# Provided records:
[Start of Attachment]

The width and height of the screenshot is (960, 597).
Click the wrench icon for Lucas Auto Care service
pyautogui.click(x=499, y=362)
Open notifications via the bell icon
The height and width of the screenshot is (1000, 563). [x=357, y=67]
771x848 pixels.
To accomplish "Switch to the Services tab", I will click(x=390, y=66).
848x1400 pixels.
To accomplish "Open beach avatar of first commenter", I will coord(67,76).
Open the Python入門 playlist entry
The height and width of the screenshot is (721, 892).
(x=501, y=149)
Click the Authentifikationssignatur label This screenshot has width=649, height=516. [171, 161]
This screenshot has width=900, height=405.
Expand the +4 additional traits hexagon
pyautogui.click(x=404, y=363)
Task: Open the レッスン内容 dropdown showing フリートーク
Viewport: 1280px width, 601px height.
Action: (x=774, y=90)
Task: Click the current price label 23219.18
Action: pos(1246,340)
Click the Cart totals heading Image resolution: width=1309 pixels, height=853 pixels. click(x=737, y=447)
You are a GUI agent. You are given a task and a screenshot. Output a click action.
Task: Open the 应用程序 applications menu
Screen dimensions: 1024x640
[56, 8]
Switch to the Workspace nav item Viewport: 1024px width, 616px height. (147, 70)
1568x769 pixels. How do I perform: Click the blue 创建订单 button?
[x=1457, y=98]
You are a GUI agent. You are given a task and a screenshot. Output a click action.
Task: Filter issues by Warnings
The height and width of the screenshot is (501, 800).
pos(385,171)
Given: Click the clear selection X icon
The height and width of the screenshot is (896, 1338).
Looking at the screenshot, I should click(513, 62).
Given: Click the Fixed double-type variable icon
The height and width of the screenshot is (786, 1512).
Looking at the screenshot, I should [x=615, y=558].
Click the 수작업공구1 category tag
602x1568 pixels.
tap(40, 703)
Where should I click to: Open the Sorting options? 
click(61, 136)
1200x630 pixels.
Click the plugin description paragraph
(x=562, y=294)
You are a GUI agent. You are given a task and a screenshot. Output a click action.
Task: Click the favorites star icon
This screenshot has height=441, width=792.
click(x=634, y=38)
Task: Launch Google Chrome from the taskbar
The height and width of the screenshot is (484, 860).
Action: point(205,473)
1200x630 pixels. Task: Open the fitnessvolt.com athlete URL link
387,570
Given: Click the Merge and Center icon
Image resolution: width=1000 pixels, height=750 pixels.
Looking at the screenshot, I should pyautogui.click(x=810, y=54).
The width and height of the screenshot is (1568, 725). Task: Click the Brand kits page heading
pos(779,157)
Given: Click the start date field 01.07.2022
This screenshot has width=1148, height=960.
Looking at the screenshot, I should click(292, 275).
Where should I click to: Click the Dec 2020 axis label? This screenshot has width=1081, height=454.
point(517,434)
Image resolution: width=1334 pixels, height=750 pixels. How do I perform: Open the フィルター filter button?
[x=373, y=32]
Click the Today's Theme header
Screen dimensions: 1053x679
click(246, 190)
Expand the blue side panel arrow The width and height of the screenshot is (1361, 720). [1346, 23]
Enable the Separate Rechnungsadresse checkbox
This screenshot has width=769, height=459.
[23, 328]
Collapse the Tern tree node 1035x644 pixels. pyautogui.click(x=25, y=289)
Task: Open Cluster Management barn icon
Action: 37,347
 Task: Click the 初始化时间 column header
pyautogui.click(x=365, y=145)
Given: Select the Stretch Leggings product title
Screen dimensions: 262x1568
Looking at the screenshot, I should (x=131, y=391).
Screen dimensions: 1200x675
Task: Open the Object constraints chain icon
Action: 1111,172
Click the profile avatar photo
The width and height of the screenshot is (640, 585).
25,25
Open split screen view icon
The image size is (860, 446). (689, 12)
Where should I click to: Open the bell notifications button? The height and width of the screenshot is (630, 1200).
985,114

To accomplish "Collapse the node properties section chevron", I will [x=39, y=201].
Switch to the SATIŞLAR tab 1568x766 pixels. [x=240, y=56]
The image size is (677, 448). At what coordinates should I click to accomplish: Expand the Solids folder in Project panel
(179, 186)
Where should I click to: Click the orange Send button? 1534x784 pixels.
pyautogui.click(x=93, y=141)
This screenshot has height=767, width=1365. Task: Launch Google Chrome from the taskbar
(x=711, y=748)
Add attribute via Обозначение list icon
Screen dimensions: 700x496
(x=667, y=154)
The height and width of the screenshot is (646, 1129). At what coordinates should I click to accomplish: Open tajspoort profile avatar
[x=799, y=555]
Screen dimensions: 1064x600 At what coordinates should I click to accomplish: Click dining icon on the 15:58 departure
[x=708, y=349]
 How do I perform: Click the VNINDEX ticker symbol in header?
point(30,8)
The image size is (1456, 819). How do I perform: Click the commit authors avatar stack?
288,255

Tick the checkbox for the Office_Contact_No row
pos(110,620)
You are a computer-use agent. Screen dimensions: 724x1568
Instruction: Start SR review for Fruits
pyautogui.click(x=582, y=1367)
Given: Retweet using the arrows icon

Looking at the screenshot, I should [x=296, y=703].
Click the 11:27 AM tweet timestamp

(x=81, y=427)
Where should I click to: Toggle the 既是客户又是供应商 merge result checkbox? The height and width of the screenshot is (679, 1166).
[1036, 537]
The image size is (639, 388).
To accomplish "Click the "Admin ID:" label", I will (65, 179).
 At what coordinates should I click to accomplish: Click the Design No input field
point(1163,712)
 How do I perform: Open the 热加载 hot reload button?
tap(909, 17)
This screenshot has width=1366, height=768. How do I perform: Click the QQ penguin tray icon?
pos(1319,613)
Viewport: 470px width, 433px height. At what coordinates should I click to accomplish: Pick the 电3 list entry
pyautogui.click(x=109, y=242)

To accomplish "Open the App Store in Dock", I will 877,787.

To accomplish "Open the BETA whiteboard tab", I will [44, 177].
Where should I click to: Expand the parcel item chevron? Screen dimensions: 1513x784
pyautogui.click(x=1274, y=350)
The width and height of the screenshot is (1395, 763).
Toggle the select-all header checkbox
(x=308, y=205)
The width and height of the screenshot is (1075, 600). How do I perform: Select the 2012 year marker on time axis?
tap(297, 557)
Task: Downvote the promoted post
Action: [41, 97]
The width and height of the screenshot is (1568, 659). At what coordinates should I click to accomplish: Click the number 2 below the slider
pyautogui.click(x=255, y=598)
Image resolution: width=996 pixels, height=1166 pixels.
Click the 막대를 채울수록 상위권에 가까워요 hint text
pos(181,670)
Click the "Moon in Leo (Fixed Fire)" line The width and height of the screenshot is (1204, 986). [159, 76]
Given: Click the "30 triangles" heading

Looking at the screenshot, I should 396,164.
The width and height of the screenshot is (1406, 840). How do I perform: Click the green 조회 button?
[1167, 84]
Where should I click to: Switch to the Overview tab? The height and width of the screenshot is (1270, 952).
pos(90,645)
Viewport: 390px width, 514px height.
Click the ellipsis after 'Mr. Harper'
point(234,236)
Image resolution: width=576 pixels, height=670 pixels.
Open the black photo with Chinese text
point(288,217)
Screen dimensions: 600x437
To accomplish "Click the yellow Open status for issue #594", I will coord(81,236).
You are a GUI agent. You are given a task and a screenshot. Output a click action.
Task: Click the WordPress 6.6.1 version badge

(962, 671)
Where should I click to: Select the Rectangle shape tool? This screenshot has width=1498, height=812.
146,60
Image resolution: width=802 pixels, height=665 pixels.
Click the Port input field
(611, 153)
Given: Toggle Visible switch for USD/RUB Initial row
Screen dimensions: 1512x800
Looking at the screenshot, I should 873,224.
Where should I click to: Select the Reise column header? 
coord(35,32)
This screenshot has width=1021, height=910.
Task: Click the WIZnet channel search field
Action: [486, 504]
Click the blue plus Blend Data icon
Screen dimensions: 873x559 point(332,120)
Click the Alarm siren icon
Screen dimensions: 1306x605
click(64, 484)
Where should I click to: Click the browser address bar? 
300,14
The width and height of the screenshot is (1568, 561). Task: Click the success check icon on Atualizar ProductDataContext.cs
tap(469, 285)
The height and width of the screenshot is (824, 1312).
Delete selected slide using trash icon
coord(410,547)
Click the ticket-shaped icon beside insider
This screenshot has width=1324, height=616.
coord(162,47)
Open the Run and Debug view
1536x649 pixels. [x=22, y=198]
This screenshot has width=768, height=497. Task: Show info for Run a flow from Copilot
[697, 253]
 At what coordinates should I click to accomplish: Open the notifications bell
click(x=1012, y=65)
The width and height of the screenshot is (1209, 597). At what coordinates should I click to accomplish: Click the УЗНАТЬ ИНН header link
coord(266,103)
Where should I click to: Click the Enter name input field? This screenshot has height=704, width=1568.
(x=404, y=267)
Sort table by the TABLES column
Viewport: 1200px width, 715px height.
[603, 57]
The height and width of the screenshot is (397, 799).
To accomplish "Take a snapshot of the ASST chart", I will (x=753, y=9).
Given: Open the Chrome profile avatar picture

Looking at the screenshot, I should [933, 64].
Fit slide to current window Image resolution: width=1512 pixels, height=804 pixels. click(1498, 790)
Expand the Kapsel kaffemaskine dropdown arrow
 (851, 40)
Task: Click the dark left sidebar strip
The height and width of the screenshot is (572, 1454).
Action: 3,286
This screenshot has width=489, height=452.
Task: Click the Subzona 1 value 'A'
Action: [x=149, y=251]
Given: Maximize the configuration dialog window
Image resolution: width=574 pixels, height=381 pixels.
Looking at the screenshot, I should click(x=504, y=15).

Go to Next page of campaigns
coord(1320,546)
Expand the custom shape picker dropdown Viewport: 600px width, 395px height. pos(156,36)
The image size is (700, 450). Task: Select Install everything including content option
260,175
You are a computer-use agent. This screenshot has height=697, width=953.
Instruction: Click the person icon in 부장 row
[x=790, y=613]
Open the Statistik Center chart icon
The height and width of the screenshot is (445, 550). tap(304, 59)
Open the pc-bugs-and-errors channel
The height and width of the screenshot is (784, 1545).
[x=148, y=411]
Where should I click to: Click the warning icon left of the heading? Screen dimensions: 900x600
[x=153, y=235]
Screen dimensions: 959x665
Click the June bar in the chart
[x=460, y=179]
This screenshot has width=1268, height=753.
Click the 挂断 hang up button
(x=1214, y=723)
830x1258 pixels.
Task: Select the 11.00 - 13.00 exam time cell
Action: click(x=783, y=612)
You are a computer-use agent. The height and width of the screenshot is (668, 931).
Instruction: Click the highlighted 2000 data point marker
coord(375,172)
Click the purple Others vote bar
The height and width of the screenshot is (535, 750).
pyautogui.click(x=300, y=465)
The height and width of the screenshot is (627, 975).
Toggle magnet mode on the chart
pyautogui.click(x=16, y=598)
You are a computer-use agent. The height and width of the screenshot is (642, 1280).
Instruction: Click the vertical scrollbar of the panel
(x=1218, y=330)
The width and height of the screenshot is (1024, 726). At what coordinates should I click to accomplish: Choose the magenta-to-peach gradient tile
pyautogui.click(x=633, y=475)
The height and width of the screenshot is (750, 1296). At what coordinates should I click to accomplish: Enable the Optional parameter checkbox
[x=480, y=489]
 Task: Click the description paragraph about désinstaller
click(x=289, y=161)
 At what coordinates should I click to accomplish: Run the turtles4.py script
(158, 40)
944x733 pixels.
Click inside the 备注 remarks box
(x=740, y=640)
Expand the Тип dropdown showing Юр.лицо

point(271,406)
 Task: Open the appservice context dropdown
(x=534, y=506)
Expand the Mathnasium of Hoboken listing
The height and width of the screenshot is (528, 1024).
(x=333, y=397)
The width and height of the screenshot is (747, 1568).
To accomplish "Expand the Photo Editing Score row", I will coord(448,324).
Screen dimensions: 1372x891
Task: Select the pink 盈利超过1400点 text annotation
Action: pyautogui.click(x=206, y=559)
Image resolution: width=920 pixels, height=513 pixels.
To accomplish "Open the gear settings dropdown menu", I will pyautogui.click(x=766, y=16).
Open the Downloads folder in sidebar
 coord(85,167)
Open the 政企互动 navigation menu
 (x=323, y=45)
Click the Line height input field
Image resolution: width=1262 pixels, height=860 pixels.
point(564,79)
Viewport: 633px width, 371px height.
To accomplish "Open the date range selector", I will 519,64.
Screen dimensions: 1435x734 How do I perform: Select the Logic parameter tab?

[End of Attachment]

# To do:
From the line that contains "Viewport: 633px width, 371px height." down to the last line above, print each line exactly as it appears.

# Task response:
Viewport: 633px width, 371px height.
To accomplish "Open the date range selector", I will 519,64.
Screen dimensions: 1435x734 How do I perform: Select the Logic parameter tab?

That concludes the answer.